Alexander Sack pisymbol at gmail.com
Fri Oct 24 06:09:36 PDT 2008


On Fri, Oct 24, 2008 at 8:50 AM, Peter Jeremy
<peterjeremy at optushome.com.au> wrote:
> On 2008-Oct-24 10:43:04 +0200, Wojciech Puchar <wojtek at wojtek.tensor.gdynia.pl> wrote:
>>> 6.1-RELEASE-amd64 machine.  If I add /usr/lib32 to my LD_LIBRARY_PATH
>>> it breaks all of my binaries on my 64-bit machine.
>>
>>what do you expect else?
>
> Well, the rtld should be smart enough to recognize 32-bit .so's and
> skip them when binding a 64-bit executable.  Whilst having /usr/lib32
> in LD_LIBRARY_PATH doesn't make sense from a solely FreeBSD perspective,
> I have done similar things when writing cross-platform scripts (to
> avoid having to use platform-dependent code).
>
>>this will make system trying to bind 32-bit libs to 64-bit program. it
>>can't work
>
> rtld shouldn't attempt to bind 32-bit libs to 64-bit programs.
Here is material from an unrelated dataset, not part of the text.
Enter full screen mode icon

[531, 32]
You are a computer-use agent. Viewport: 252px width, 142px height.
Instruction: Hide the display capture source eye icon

Bingo!  I don't care what the LD_LIBRARY_PATH is, a 64-bit binary
should NEVER attempt to load a 32-bit library (at least by default).
If anything, rtld should just exit with can't find library exception.
What its doing now in my book is just wrong in everyway.  The name of
the shared object is no longer enough to verify a match, it also needs
to check the arch bits as well.

I agree with everyone on this list that for FreeBSD, the gcc toolset
initialization should always contain /lib (and in fact I am going
further and saying that al *NIX platforms should probably always check
/lib since its the default and its there during bootup (that was a
good point btw)).  I think the issue has been cross platform builds
and the way Linux has it organized.  I have submitted a patch to add
/lib back to the Boost folks but I still want to understand this
behavior on FreeBSD - what am I missing?

Final note, I thought that /usr/lib would have the major number
versions linked just like /usr/lib32 so the above would just work.
Right now the issue is libutil.so.5 isn't found not because /lib isn't
in the LD_LIBRARY_PATH, i.e  If I make a symlink in /usr/lib just like
the /usr/lib32 file structure, it all just works.  I was just saying
above that I was wondering why major numbers aren't actually available
as links in /usr/lib like they are in /usr/lib32.